▶ [Task requirements]
Quote the lines of the data below verbatim, beginning at the line that contains "Task: Delete the Beats Pill+ White item" and ending at the last line, both included, and excluding pictures.

▶ [Available data]

-*-*-

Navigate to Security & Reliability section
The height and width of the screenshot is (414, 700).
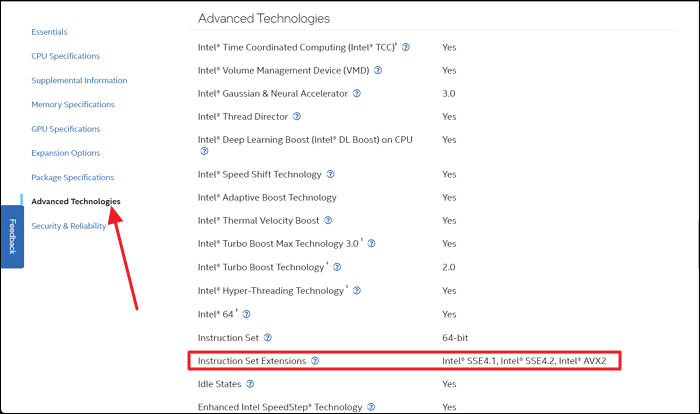point(69,226)
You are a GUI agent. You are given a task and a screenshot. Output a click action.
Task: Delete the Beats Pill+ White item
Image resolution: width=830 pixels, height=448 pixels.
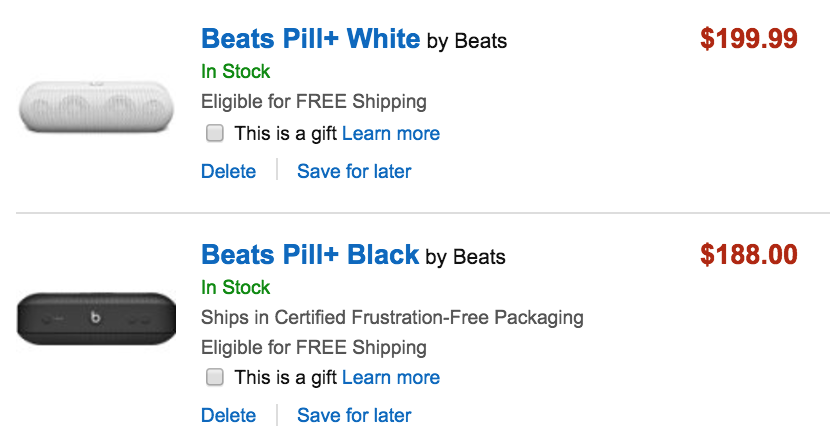coord(228,171)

-*-*-

▶ [Written response]
Task: Delete the Beats Pill+ White item
Image resolution: width=830 pixels, height=448 pixels.
coord(228,171)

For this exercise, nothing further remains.